Manufacturing Associate III

If you find science, speed, and success exhilarating, you have come to the right place.

Novavax, Inc. (Nasdaq: NVAX) is a late-stage biotechnology company that promotes improved health globally by discovering, developing, and commercializing innovative vaccines to prevent serious infectious diseases. Novavax is uniquely qualified to address the enduring need for innovative vaccines. We utilize our proprietary recombinant technology platform, which combines genetic engineering's power and speed to efficiently produce highly immunogenic nanoparticles designed to address urgent global health needs. We have more than a decade of experience contending with some of the world's most devastating diseases, including COVID-19, seasonal influenza, RSV, Ebola, MERS, and SARS. Hard-won lessons and significant advances illustrate that our proven technology has tremendous potential to make a substantial contribution to public health worldwide.

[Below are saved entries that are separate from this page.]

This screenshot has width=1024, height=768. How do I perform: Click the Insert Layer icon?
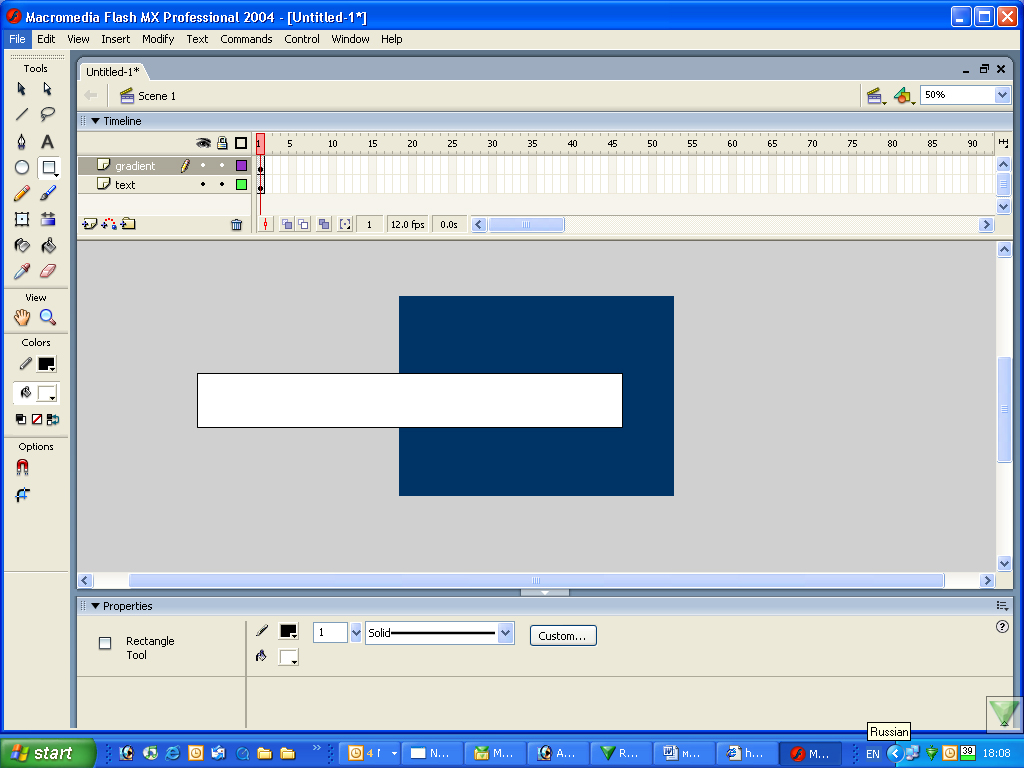pos(89,224)
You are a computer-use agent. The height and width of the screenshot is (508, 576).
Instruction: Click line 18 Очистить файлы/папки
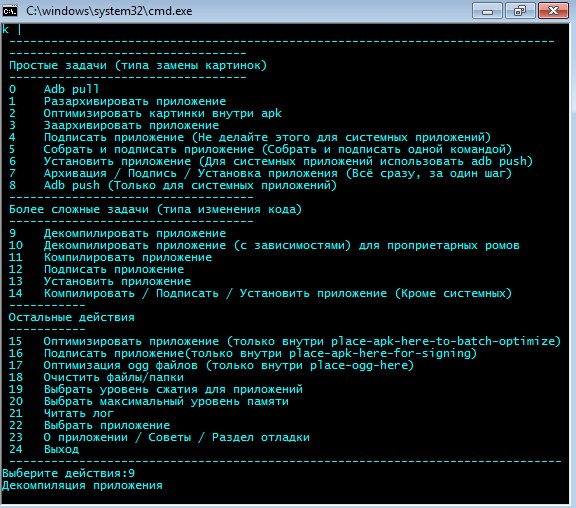click(x=96, y=377)
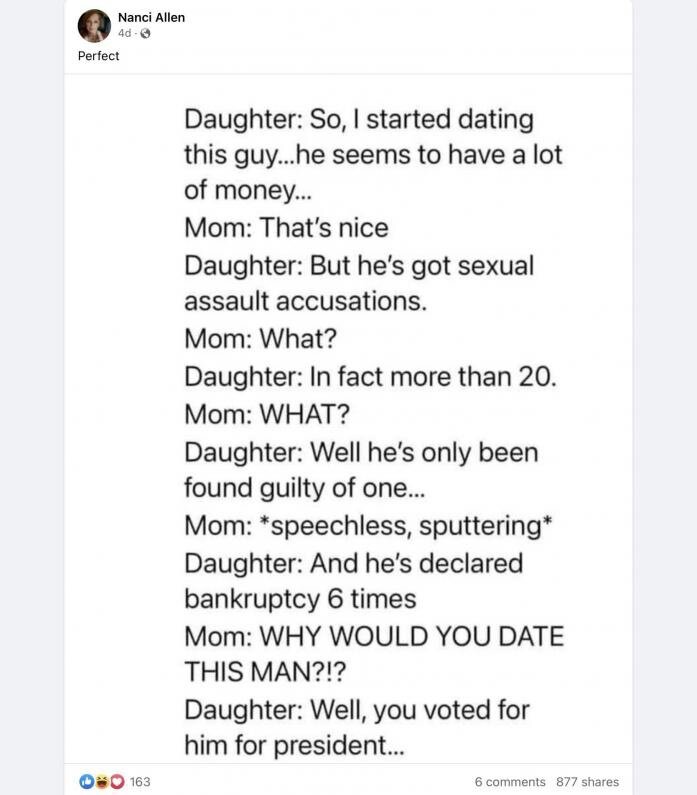Click the 'him for president...' line

(295, 746)
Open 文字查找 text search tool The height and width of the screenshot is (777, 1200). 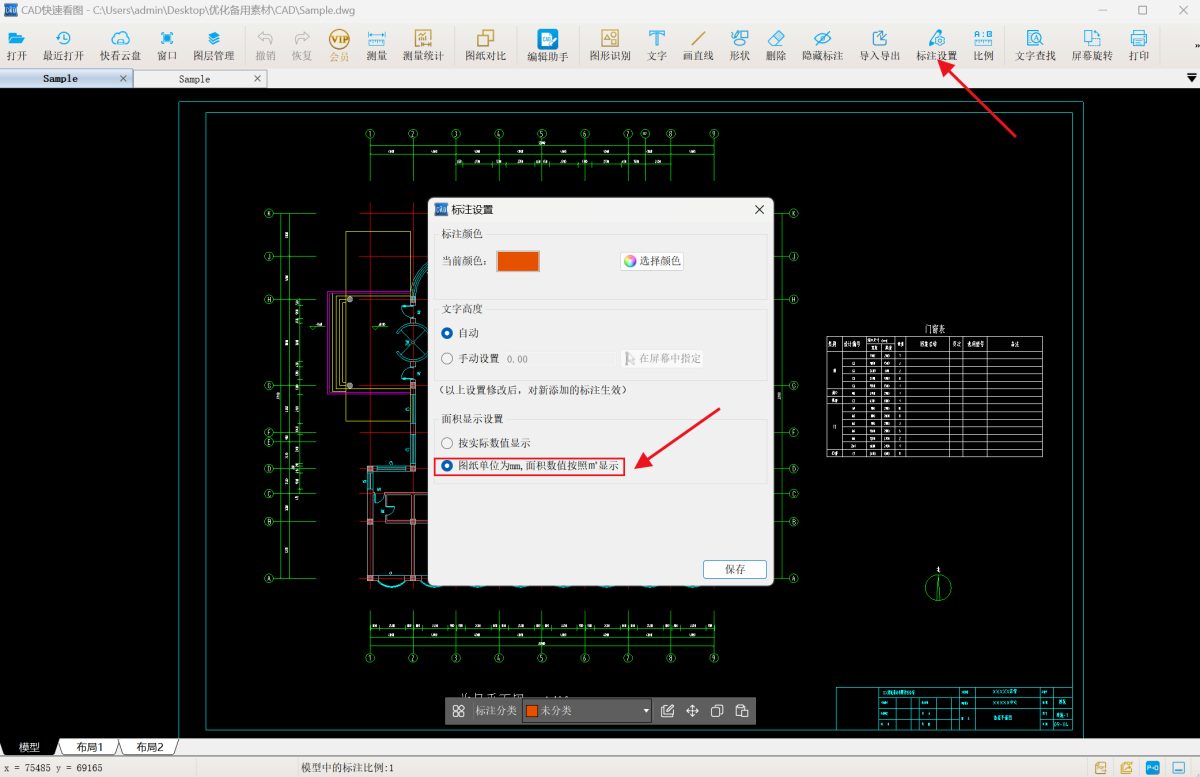click(x=1035, y=46)
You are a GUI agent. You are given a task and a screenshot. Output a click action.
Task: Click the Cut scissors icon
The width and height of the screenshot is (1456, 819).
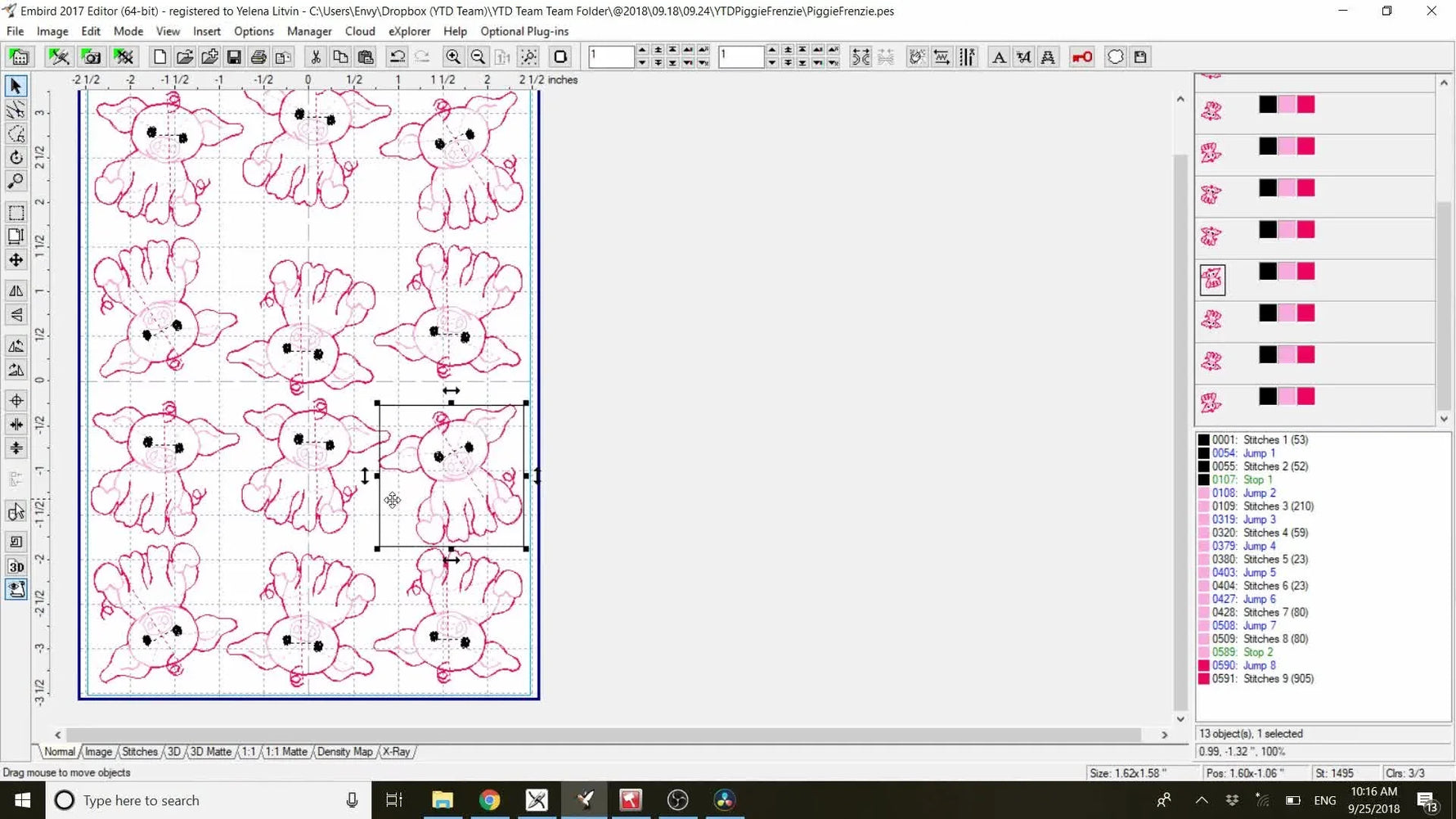point(315,57)

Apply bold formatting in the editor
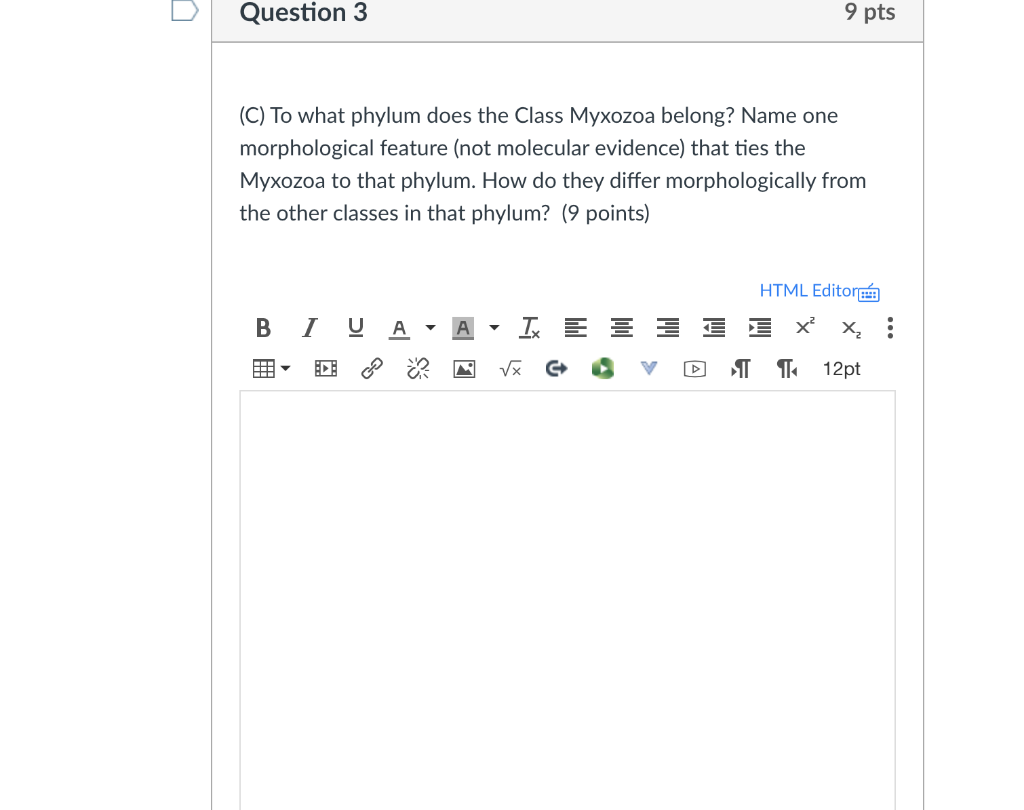pos(263,328)
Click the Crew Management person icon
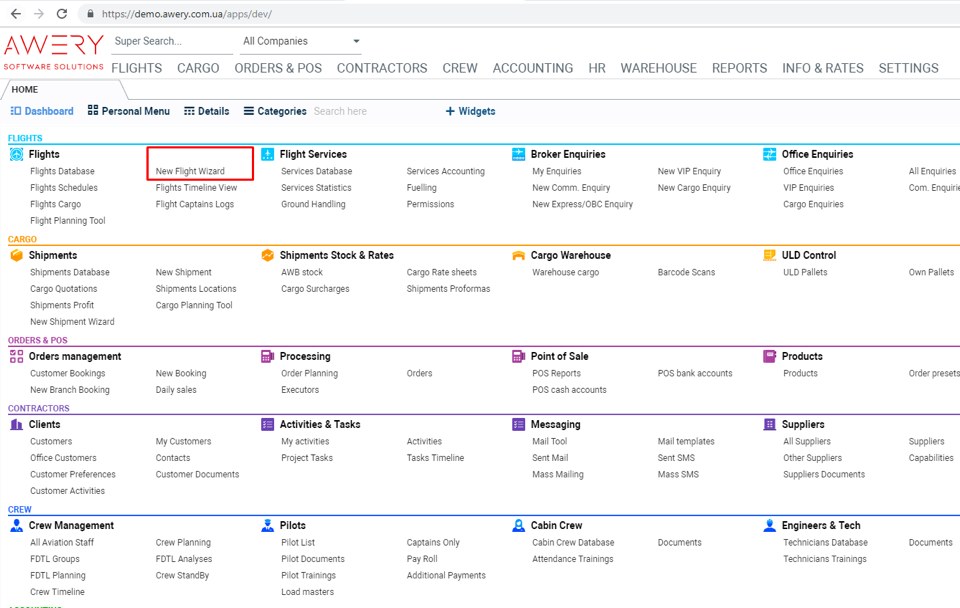Viewport: 960px width, 608px height. pyautogui.click(x=16, y=525)
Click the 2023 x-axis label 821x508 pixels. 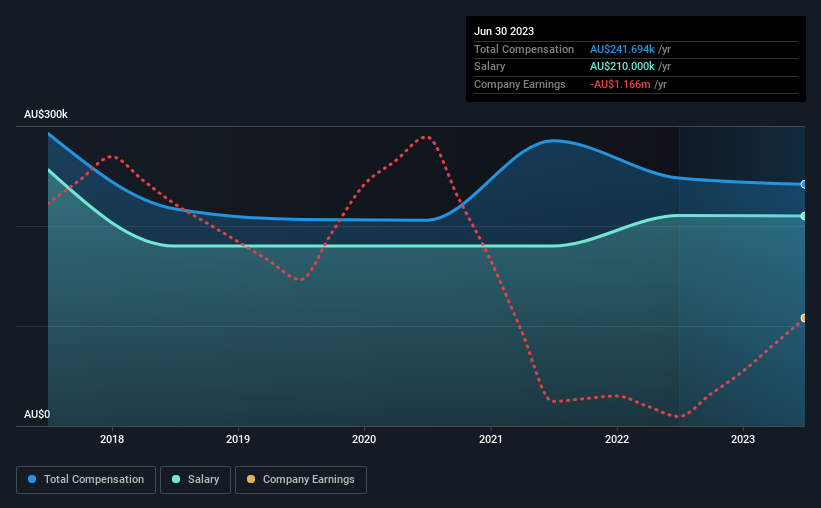coord(743,439)
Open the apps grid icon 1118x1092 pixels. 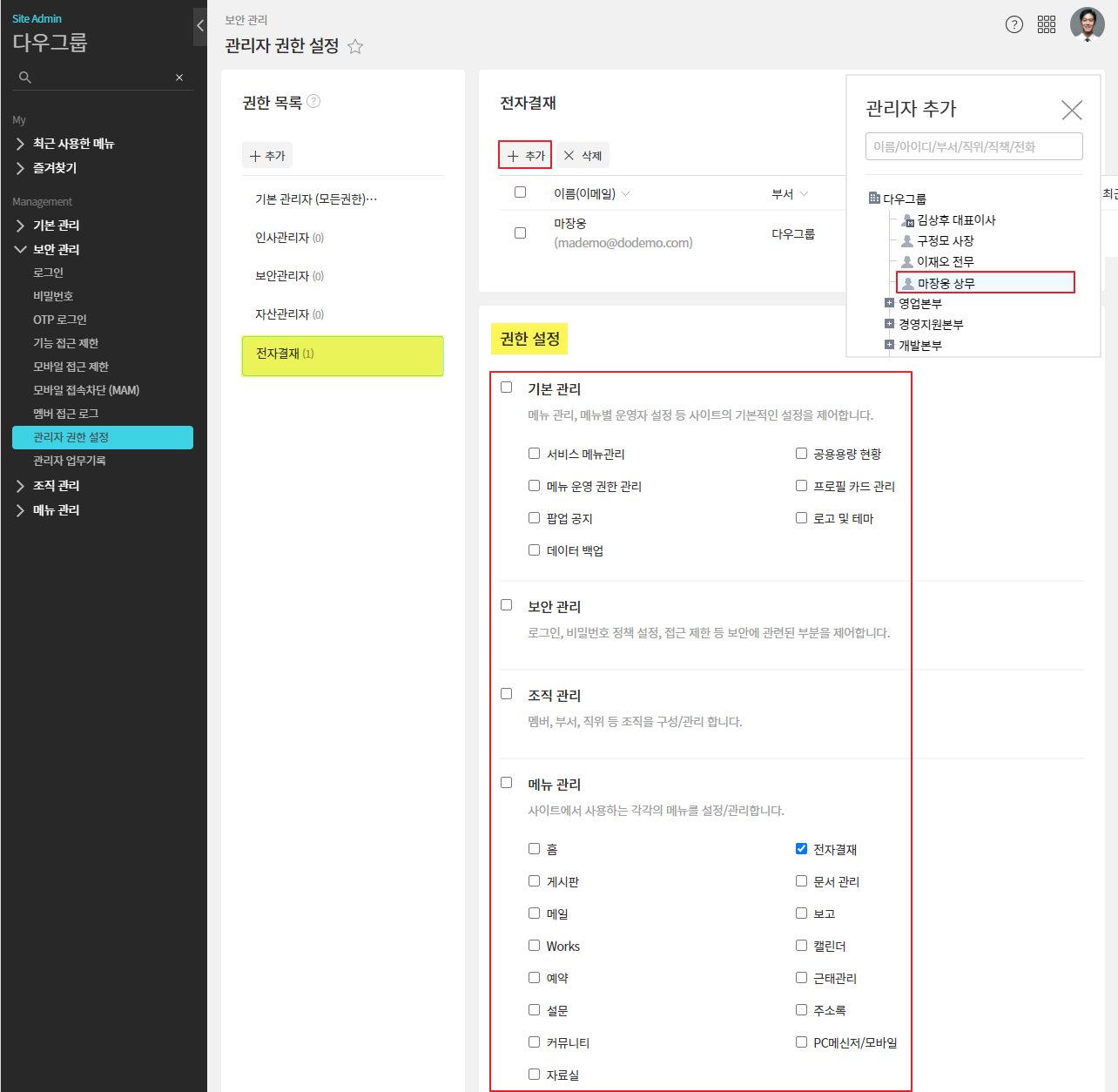click(1047, 24)
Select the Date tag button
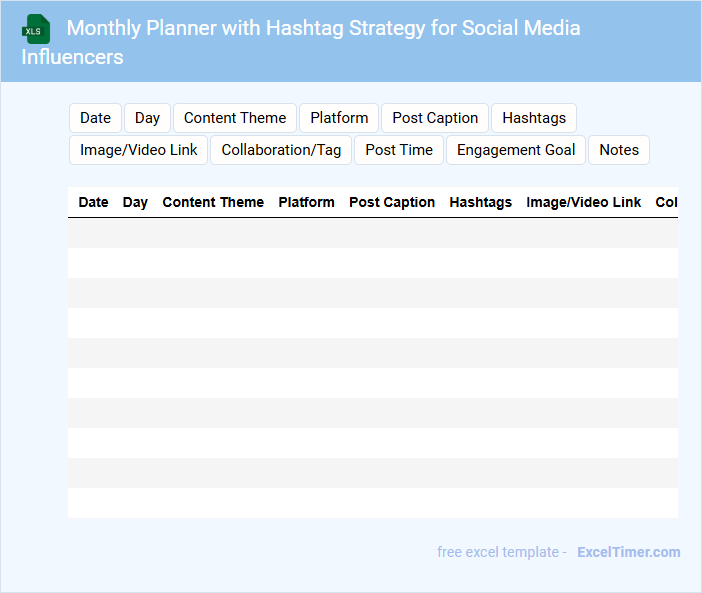This screenshot has width=702, height=593. 95,118
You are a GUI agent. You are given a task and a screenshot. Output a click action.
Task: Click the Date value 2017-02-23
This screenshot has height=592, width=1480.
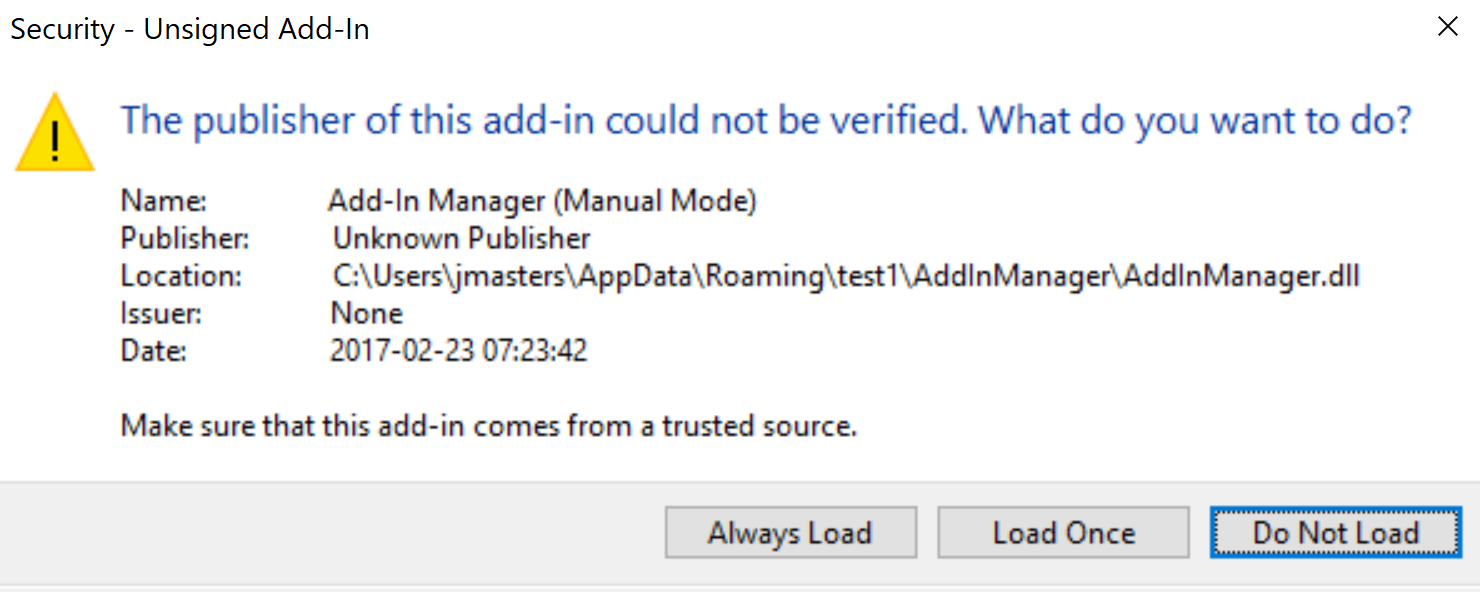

Novavax is seeking a highly motivated and versatile individual to join our manufacturing team as a Manufacturing Associate III in our Gaithersburg, MD facility. This role requires a diverse skill set to assist with a variety of technical, operational, and project responsibilities.  Must be highly flexible and collaborative to drive cross-functional success at the site and coordinate with tech transfer teams, as necessary. The role may at times require weekend or off hours work.

Responsibilities include but are not limited to:

• Cell amplification of suspension-based insect cells through shaker flasks, bioreactors, and disposable bioreactors.
• Infection and harvest processes using continuous centrifugation and depth filtration.
• Purification steps using flow-through and column capture chromatography.
• Drug substance formulation.
• In-house buffer preparation and support activities.

Production Performance:

• Accountable for daily adherence and execution of production schedule.
• Diagnose and respond to unusual conditions with proper communication to management.
• Perform tasks with a safety-first mentality and awareness of surrounding environment.
• Work under cGMP conditions with general guidance for tasks with prior experience.
• Work with trained colleagues for operations with no prior experience.
• Perform Safety Inspections of the Manufacturing Laboratory.
• Heavily contribute to building a strong team.
• Assist all levels of manufacturing associates in the completion of daily activities and tasks.
• Ensure materials are procured and staged in advance to ensure daily tasks are completed on time, all times.
• Engage in Operational Excellence activities to improve current processes and practices.

Technical Operations:

• Assist with operations only as properly instructed by experienced team members.
• Proactively pursuing training needs per assigned curriculum.
• Serve as SME/Trainer on multiple unit operations.
• Author SOP’s, OJT’s, and Batch Records.
• Perform introductory technical writing assignments.
• Fosters an environment of process ownership and real-time monitoring of process performance.
• Diagnose and troubleshoot complex problems.

Compliance:

• Maintaining work area in state of inspection readiness.
• Adhere to cGMP and GDP guidelines.
• Operate only in accordance with an approved process or document.
• Report any instance of a procedure or document being insufficient for processing to department management.
• Assist in internal Audits.
• Assist with complex comments in GMP documentation while informing department management.

Minimum Requirements:

• Bachelor's degree (engineering or biological science is preferred) with 3+ year of industry experience, Associate degree with 3+ years of industry experience, or No degree with 5+ years of industry experience.
• Exhibit solid understanding of scientific principles as they relate to manufacturing processes.
• Technical Writing experience
• Demonstrate interpersonal, technical aptitude, and problem-solving skills.
• Knowledge in principles and practice of current Good Manufacturing Practices (cGMPs) from development or commercial applications.
• Effectively contribute to a team environment with safety at the forefront.
• Flexible availability including weekends and holidays.
• Experience with multi-tasking and organizational skills.
• Able to lift 35 lbs. without assistance.
• Show proficiency in verbal, written, and interpersonal communication skills.
• Ability to troubleshoot, identify root causes, and systematically resolve problems.
• Proficient in Window based software to include Excel and Word. Ability to adapt to changing software programs.

Novavax is headquartered in Gaithersburg, Maryland with additional facilities in Uppsala, Sweden and Bohumil, Czech Republic. Novavax is traded on the Nasdaq Stock Market under the symbol NVAX and is dedicated to developing novel vaccines to address infectious disease.

Novavax offers a base salary, annual bonus, equity grants, professional career development/growth opportunities, and a comprehensive benefits package including medical, dental, vision, Rx, STD, LTD, Life, Optional Life, 401(k) plan.

Equal Opportunity Employer/Veterans/Disabled

Novavax is an equal employment opportunity employer. Employment and advancement opportunities are available to all individuals on an at-will basis, regardless of their race, color, national origin, religion, ancestry, citizenship status, military or veteran status, sex, sexual orientation, gender identity or expression, age, marital status, family responsibilities, pregnancy, disability, genetic information, protective hairstyle, or any other characteristic protected by applicable federal, state, or local law.